═════ EXTRACTED ENTRIES ═════

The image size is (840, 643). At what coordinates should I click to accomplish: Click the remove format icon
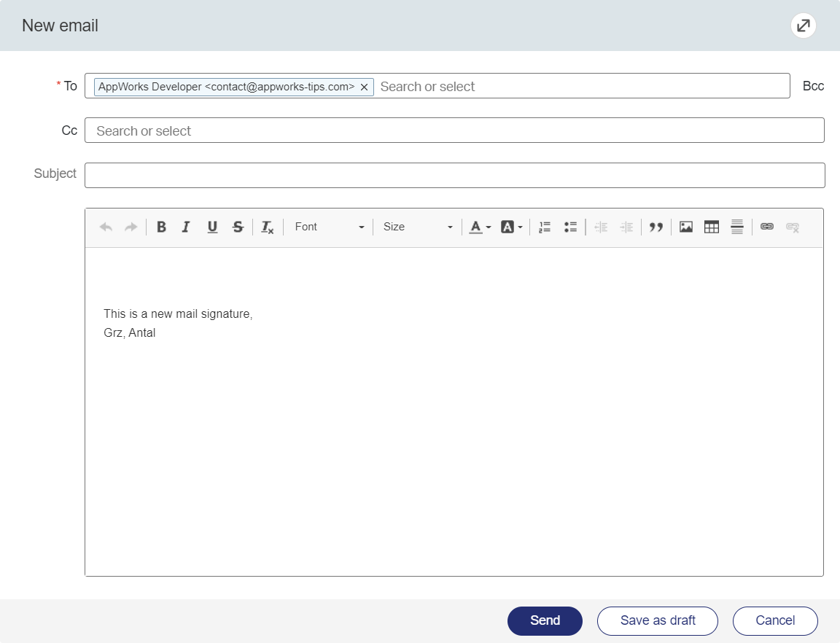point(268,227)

═════
═════ EXTRACTED ENTRIES ═════

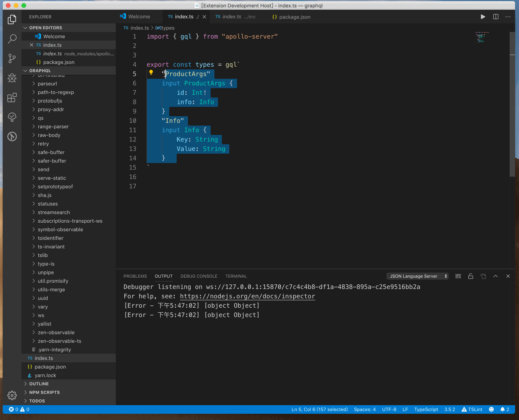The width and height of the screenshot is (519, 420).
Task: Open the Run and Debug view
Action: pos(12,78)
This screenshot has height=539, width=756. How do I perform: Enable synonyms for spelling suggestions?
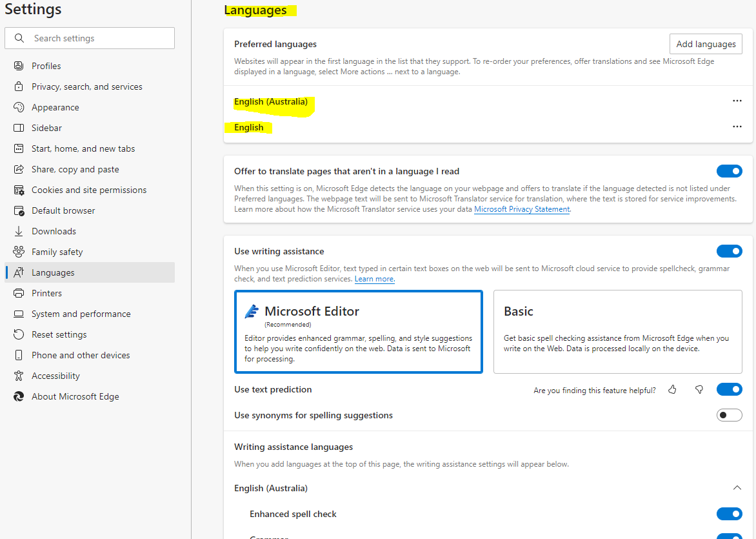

═════
═════ EXTRACTED ENTRIES ═════

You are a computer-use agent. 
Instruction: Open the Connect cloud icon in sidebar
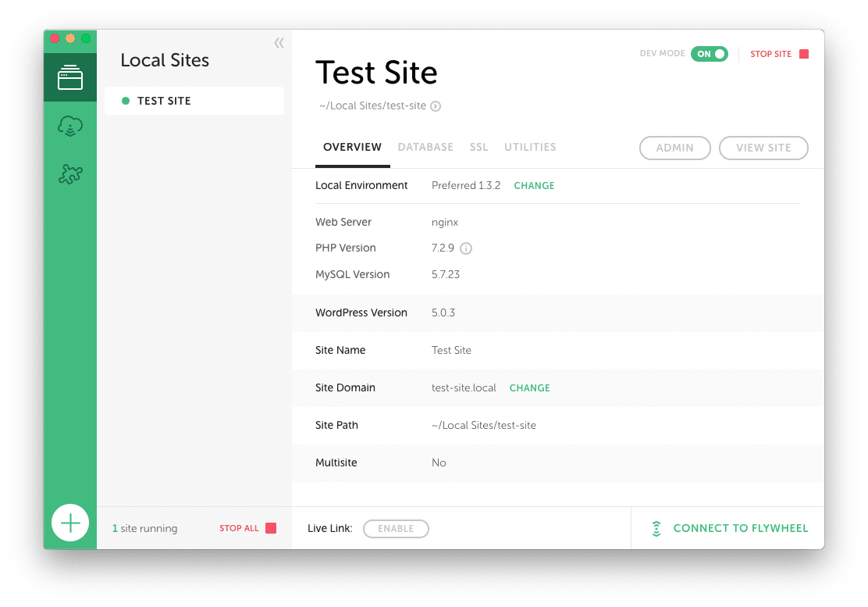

═════

TASK ITEM: Could you repeat exactly the lines above from the line with "You are a computer-use agent." up to and including the line with "Instruction: Open the", and only those?

RESPONSE BELOW:
You are a computer-use agent. 
Instruction: Open the Connect cloud icon in sidebar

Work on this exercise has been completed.